Read more: Reinsurers near 2021 laden with uncertainty
In these circumstances, it’s refreshing to hear Devesh Srivastava (pictured), chairman-cum-managing director of GIC Re, describe the Indian insurance market as one of untapped potential and growth.
“As the insurance market is growing at a healthy rate here in India – registering growth in classes like health, fire and liability even during COVID-19 – it is assumed that the need for reinsurance will also go up,” Srivastava told Insurance Business.
“Furthermore, there are more insurance companies that are coming into the Indian domestic market, and this, too, will result in reinsurance requirements.”

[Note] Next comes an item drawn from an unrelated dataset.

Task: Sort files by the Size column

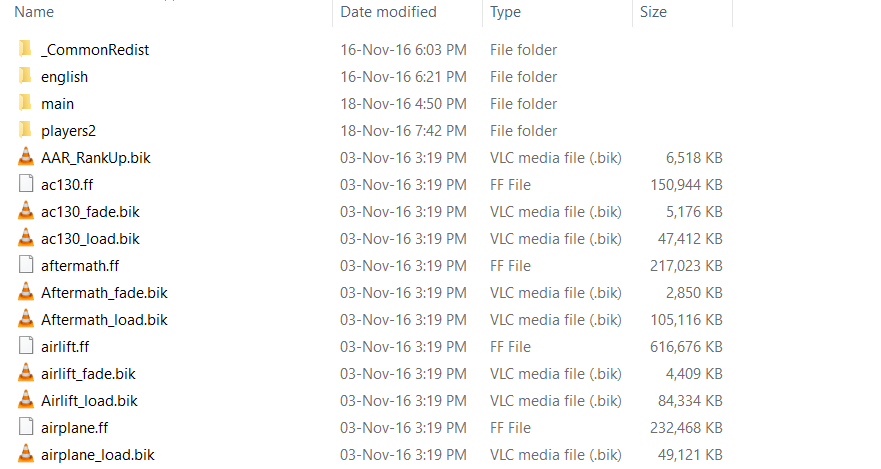Action: (653, 12)
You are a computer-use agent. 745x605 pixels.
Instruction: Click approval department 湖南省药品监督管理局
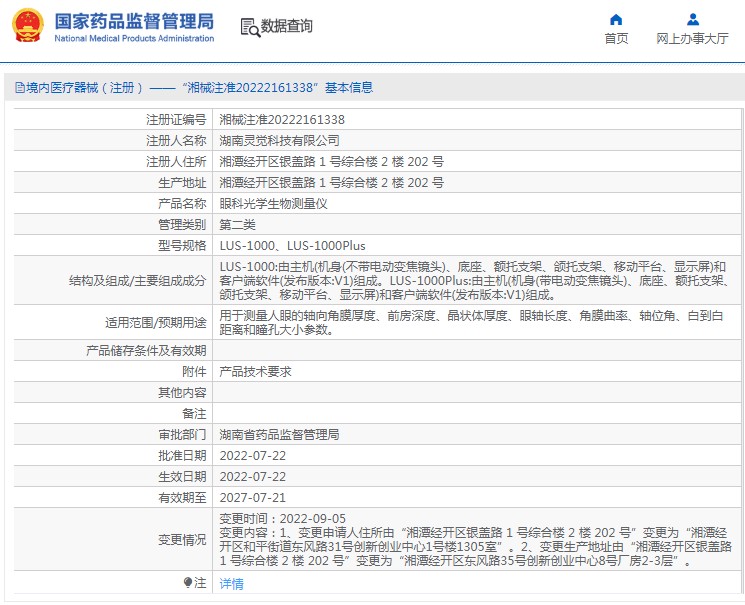point(279,435)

The Indian insurance market has undergone a massive transformation over the past two decades, since it wasn’t until the turn of the century that private companies were even allowed to operate in the sector. During this time, the life insurance market, for example, has expanded from two state-run life insurers to 23 private enterprises. According to Srivastava, however, “even after 20 years of opening up the insurance sector, there is still a huge uninsured population that is waiting to be tapped.”
“As such, the prospects for life and non-life insurance, and by extension reinsurance, are promising and these areas are expected to grow significantly in the future,” he added.
GIC Re operates in a number of reinsurance sectors in India including life, property and marine. The Indian life reinsurance market is “witnessing intense competition”, in the words of Srivastava, propelled by COVID-19 and a raised awareness of the need for life insurance.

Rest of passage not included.